_Stored items:_
┌──
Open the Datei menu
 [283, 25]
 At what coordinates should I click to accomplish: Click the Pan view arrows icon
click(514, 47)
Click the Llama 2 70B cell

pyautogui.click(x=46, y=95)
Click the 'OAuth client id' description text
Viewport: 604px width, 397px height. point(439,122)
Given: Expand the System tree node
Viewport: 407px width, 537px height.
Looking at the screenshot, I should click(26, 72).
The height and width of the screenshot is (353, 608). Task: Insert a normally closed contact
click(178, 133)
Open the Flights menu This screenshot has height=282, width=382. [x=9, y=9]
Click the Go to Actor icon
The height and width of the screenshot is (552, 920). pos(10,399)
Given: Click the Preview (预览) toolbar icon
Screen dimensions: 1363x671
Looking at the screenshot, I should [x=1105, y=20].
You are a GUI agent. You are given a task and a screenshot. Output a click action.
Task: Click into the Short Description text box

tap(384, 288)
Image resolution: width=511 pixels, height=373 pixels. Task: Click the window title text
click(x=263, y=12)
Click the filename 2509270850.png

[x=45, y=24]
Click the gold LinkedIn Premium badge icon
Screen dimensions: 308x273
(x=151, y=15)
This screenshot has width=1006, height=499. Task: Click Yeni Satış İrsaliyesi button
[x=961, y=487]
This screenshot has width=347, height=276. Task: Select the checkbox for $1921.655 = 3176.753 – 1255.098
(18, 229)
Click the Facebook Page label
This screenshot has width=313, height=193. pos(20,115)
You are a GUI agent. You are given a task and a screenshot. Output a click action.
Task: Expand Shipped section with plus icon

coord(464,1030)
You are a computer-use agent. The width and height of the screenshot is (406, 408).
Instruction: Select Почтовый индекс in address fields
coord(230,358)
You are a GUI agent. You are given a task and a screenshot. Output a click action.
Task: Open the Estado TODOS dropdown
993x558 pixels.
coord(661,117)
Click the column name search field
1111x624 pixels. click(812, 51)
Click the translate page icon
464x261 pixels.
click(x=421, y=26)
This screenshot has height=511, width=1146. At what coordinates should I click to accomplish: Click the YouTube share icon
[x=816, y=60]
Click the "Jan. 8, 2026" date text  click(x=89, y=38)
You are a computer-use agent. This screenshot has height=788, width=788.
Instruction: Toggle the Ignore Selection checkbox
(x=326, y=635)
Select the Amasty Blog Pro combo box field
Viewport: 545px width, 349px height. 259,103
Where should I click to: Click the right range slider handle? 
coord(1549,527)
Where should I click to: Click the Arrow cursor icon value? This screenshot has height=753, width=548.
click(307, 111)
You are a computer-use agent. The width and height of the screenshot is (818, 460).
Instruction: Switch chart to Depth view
└──
Repeat word for word each line from the one with "This screenshot has width=347, height=276." to the end of the records above, inclusive.

This screenshot has width=347, height=276. Task: Select the checkbox for $1921.655 = 3176.753 – 1255.098
(18, 229)
Click the Facebook Page label
This screenshot has width=313, height=193. pos(20,115)
You are a GUI agent. You are given a task and a screenshot. Output a click action.
Task: Expand Shipped section with plus icon

coord(464,1030)
You are a computer-use agent. The width and height of the screenshot is (406, 408).
Instruction: Select Почтовый индекс in address fields
coord(230,358)
You are a GUI agent. You are given a task and a screenshot. Output a click action.
Task: Open the Estado TODOS dropdown
993x558 pixels.
coord(661,117)
Click the column name search field
1111x624 pixels. click(812, 51)
Click the translate page icon
464x261 pixels.
click(x=421, y=26)
This screenshot has height=511, width=1146. At what coordinates should I click to accomplish: Click the YouTube share icon
[x=816, y=60]
Click the "Jan. 8, 2026" date text  click(x=89, y=38)
You are a computer-use agent. This screenshot has height=788, width=788.
Instruction: Toggle the Ignore Selection checkbox
(x=326, y=635)
Select the Amasty Blog Pro combo box field
Viewport: 545px width, 349px height. 259,103
Where should I click to: Click the right range slider handle? 
coord(1549,527)
Where should I click to: Click the Arrow cursor icon value? This screenshot has height=753, width=548.
click(307, 111)
You are a computer-use agent. The width and height of the screenshot is (818, 460).
Instruction: Switch chart to Depth view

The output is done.